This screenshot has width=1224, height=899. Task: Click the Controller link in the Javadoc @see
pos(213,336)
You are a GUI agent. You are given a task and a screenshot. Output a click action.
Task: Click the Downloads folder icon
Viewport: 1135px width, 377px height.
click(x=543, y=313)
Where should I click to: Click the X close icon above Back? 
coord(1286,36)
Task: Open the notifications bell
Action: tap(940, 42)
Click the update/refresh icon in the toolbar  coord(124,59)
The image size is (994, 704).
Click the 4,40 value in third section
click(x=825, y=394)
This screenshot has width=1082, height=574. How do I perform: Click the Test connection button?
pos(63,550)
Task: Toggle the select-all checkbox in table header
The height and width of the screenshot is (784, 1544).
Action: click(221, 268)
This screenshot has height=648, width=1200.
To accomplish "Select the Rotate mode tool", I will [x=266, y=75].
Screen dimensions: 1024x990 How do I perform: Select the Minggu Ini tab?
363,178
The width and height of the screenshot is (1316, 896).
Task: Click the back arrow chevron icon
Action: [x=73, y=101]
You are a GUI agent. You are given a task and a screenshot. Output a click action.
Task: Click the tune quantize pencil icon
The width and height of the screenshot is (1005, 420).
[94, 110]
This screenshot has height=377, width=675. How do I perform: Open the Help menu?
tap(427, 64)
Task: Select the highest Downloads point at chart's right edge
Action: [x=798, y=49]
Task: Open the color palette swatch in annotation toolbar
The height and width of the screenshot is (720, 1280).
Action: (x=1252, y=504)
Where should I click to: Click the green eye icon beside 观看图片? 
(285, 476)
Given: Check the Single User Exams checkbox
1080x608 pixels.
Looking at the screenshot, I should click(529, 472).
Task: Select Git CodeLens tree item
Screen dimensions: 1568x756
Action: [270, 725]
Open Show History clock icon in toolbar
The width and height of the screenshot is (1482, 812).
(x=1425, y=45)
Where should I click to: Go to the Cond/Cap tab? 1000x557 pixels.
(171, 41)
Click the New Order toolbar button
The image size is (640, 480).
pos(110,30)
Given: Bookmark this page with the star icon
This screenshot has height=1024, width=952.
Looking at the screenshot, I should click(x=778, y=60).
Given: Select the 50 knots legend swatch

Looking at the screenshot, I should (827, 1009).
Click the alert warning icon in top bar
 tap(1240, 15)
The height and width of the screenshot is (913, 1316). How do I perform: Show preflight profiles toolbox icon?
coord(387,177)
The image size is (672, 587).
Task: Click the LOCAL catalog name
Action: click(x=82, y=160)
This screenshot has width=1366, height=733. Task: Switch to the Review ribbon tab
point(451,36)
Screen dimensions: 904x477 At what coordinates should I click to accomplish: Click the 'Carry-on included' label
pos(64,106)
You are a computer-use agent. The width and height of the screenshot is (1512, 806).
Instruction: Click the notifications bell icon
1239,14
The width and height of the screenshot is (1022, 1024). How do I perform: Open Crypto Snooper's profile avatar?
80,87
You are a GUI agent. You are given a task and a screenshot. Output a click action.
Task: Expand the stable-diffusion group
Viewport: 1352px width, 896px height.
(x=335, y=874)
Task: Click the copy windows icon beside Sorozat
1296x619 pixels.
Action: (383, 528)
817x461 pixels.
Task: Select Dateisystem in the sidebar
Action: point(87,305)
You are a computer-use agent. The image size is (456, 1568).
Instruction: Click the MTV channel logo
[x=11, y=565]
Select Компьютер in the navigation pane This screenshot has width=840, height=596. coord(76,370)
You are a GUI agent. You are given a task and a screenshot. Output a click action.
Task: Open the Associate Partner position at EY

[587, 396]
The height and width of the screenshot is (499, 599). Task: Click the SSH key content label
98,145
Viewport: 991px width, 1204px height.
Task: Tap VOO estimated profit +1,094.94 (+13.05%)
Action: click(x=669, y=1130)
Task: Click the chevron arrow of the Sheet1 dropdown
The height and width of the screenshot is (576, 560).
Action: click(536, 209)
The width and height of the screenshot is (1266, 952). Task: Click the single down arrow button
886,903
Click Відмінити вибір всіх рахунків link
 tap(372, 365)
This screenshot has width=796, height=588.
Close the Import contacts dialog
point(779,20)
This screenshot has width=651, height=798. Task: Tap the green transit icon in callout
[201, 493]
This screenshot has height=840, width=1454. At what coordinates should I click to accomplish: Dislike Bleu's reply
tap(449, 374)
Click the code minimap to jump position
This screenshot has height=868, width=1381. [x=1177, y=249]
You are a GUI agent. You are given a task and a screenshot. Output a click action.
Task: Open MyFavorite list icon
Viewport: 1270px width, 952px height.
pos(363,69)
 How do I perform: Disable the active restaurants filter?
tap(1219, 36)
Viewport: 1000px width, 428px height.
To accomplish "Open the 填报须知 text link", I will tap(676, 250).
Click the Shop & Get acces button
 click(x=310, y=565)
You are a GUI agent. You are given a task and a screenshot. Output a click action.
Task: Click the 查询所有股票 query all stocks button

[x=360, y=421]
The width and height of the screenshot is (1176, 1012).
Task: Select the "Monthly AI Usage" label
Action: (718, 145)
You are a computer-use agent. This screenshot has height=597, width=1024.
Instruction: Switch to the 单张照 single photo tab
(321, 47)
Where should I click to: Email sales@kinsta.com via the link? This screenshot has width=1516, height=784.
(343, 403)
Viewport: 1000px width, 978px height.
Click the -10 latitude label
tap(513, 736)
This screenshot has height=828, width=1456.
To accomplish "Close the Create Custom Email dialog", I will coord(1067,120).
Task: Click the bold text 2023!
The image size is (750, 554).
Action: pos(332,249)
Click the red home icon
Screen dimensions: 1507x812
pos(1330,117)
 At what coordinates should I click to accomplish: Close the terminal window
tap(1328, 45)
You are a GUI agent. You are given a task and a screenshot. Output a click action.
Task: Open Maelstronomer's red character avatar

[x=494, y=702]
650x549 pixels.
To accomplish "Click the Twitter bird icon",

### Problem to solve:
For this exercise, give the entries above again with no difference at all.

### Answer box:
This screenshot has width=1224, height=899. Task: Click the Controller link in the Javadoc @see
pos(213,336)
You are a GUI agent. You are given a task and a screenshot. Output a click action.
Task: Click the Downloads folder icon
Viewport: 1135px width, 377px height.
click(x=543, y=313)
Where should I click to: Click the X close icon above Back? 
coord(1286,36)
Task: Open the notifications bell
Action: tap(940, 42)
Click the update/refresh icon in the toolbar  coord(124,59)
The image size is (994, 704).
Click the 4,40 value in third section
click(x=825, y=394)
This screenshot has width=1082, height=574. How do I perform: Click the Test connection button?
pos(63,550)
Task: Toggle the select-all checkbox in table header
The height and width of the screenshot is (784, 1544).
Action: click(221, 268)
This screenshot has height=648, width=1200.
To accomplish "Select the Rotate mode tool", I will [x=266, y=75].
Screen dimensions: 1024x990 How do I perform: Select the Minggu Ini tab?
363,178
The width and height of the screenshot is (1316, 896).
Task: Click the back arrow chevron icon
Action: [x=73, y=101]
You are a GUI agent. You are given a task and a screenshot. Output a click action.
Task: Click the tune quantize pencil icon
The width and height of the screenshot is (1005, 420).
[94, 110]
This screenshot has height=377, width=675. How do I perform: Open the Help menu?
tap(427, 64)
Task: Select the highest Downloads point at chart's right edge
Action: [x=798, y=49]
Task: Open the color palette swatch in annotation toolbar
The height and width of the screenshot is (720, 1280).
Action: (x=1252, y=504)
Where should I click to: Click the green eye icon beside 观看图片? 
(285, 476)
Given: Check the Single User Exams checkbox
1080x608 pixels.
Looking at the screenshot, I should click(529, 472).
Task: Select Git CodeLens tree item
Screen dimensions: 1568x756
Action: [270, 725]
Open Show History clock icon in toolbar
The width and height of the screenshot is (1482, 812).
(x=1425, y=45)
Where should I click to: Go to the Cond/Cap tab? 1000x557 pixels.
(171, 41)
Click the New Order toolbar button
The image size is (640, 480).
pos(110,30)
Given: Bookmark this page with the star icon
This screenshot has height=1024, width=952.
Looking at the screenshot, I should click(x=778, y=60).
Given: Select the 50 knots legend swatch

Looking at the screenshot, I should (827, 1009).
Click the alert warning icon in top bar
 tap(1240, 15)
The height and width of the screenshot is (913, 1316). How do I perform: Show preflight profiles toolbox icon?
coord(387,177)
The image size is (672, 587).
Task: Click the LOCAL catalog name
Action: click(x=82, y=160)
This screenshot has width=1366, height=733. Task: Switch to the Review ribbon tab
point(451,36)
Screen dimensions: 904x477 At what coordinates should I click to accomplish: Click the 'Carry-on included' label
pos(64,106)
You are a computer-use agent. The width and height of the screenshot is (1512, 806).
Instruction: Click the notifications bell icon
1239,14
The width and height of the screenshot is (1022, 1024). How do I perform: Open Crypto Snooper's profile avatar?
80,87
You are a GUI agent. You are given a task and a screenshot. Output a click action.
Task: Expand the stable-diffusion group
Viewport: 1352px width, 896px height.
(x=335, y=874)
Task: Click the copy windows icon beside Sorozat
1296x619 pixels.
Action: (383, 528)
817x461 pixels.
Task: Select Dateisystem in the sidebar
Action: point(87,305)
You are a computer-use agent. The image size is (456, 1568).
Instruction: Click the MTV channel logo
[x=11, y=565]
Select Компьютер in the navigation pane This screenshot has width=840, height=596. coord(76,370)
You are a GUI agent. You are given a task and a screenshot. Output a click action.
Task: Open the Associate Partner position at EY

[587, 396]
The height and width of the screenshot is (499, 599). Task: Click the SSH key content label
98,145
Viewport: 991px width, 1204px height.
Task: Tap VOO estimated profit +1,094.94 (+13.05%)
Action: click(x=669, y=1130)
Task: Click the chevron arrow of the Sheet1 dropdown
The height and width of the screenshot is (576, 560).
Action: click(536, 209)
The width and height of the screenshot is (1266, 952). Task: Click the single down arrow button
886,903
Click Відмінити вибір всіх рахунків link
 tap(372, 365)
This screenshot has width=796, height=588.
Close the Import contacts dialog
point(779,20)
This screenshot has width=651, height=798. Task: Tap the green transit icon in callout
[201, 493]
This screenshot has height=840, width=1454. At what coordinates should I click to accomplish: Dislike Bleu's reply
tap(449, 374)
Click the code minimap to jump position
This screenshot has height=868, width=1381. [x=1177, y=249]
You are a GUI agent. You are given a task and a screenshot. Output a click action.
Task: Open MyFavorite list icon
Viewport: 1270px width, 952px height.
pos(363,69)
 How do I perform: Disable the active restaurants filter?
tap(1219, 36)
Viewport: 1000px width, 428px height.
To accomplish "Open the 填报须知 text link", I will tap(676, 250).
Click the Shop & Get acces button
 click(x=310, y=565)
You are a GUI agent. You are given a task and a screenshot. Output a click action.
Task: Click the 查询所有股票 query all stocks button

[x=360, y=421]
The width and height of the screenshot is (1176, 1012).
Task: Select the "Monthly AI Usage" label
Action: (718, 145)
You are a computer-use agent. This screenshot has height=597, width=1024.
Instruction: Switch to the 单张照 single photo tab
(321, 47)
Where should I click to: Email sales@kinsta.com via the link? This screenshot has width=1516, height=784.
(343, 403)
Viewport: 1000px width, 978px height.
Click the -10 latitude label
tap(513, 736)
This screenshot has height=828, width=1456.
To accomplish "Close the Create Custom Email dialog", I will coord(1067,120).
Task: Click the bold text 2023!
The image size is (750, 554).
Action: pos(332,249)
Click the red home icon
Screen dimensions: 1507x812
pos(1330,117)
 At what coordinates should I click to accomplish: Close the terminal window
tap(1328, 45)
You are a GUI agent. You are given a task and a screenshot. Output a click action.
Task: Open Maelstronomer's red character avatar

[x=494, y=702]
650x549 pixels.
To accomplish "Click the Twitter bird icon",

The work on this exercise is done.